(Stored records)
_ _ _ _

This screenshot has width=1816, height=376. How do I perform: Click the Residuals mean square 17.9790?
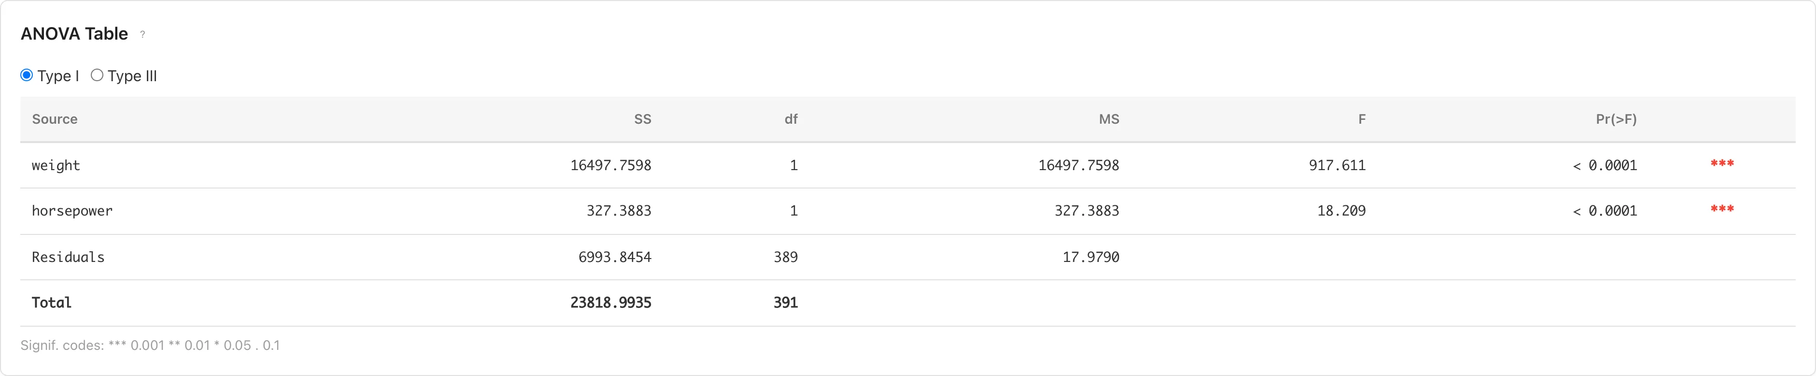1091,257
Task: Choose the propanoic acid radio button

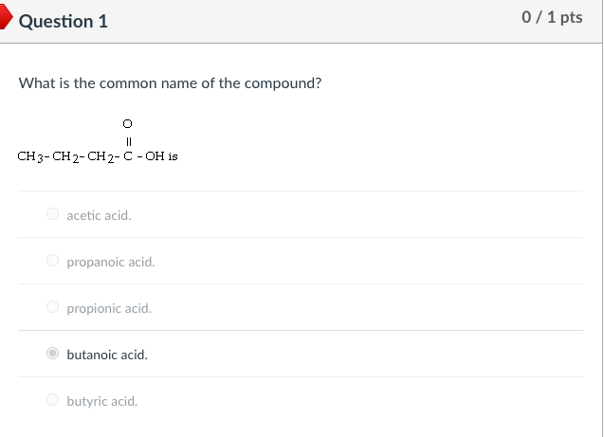Action: (52, 261)
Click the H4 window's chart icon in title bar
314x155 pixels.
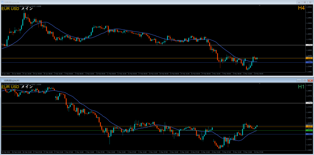click(x=2, y=2)
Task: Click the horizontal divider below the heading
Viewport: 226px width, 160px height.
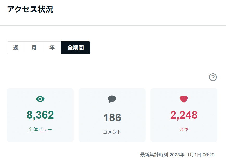Action: pyautogui.click(x=113, y=25)
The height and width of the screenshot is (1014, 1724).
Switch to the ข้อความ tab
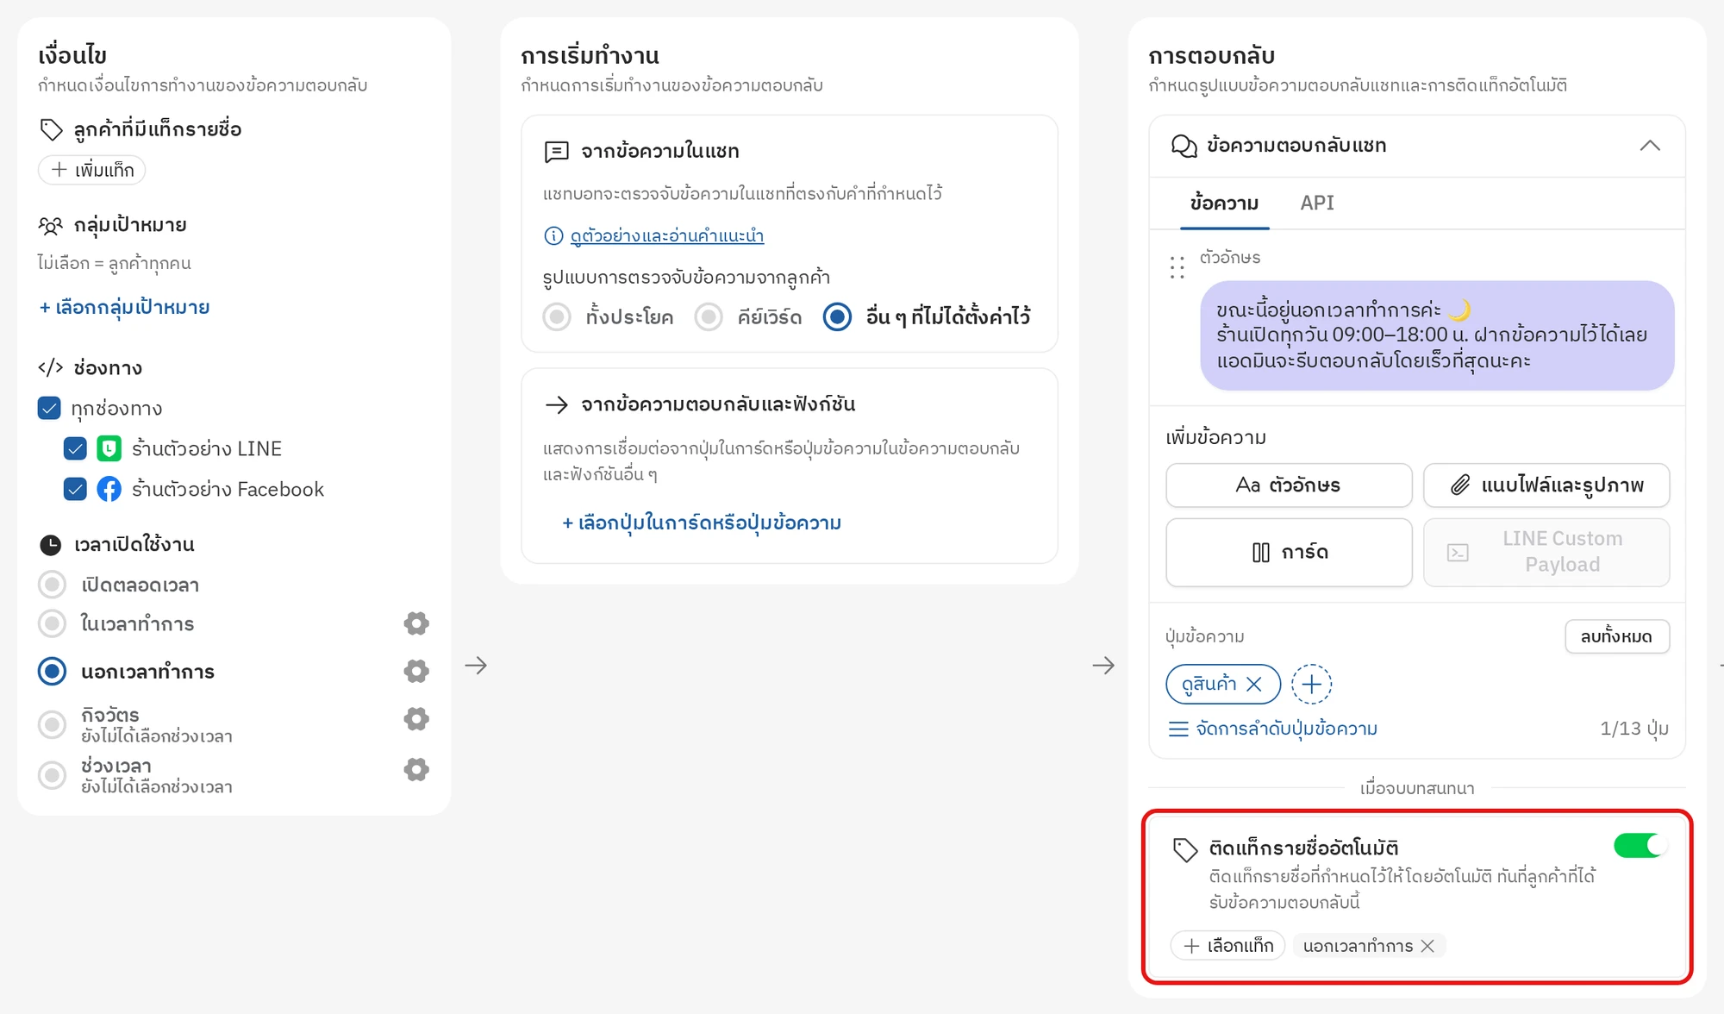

_ _ _ _

## YOUR GOAL
Reproduce only the lines between the line with "Click the H4 window's chart icon in title bar" and the final line of the records, both included, so that the copy matches them exactly and contains no pictures.

## ANSWER
Click the H4 window's chart icon in title bar
314x155 pixels.
click(x=2, y=2)
Task: Click the horizontal divider below the heading
Viewport: 226px width, 160px height.
Action: pyautogui.click(x=113, y=25)
The height and width of the screenshot is (1014, 1724).
Switch to the ข้อความ tab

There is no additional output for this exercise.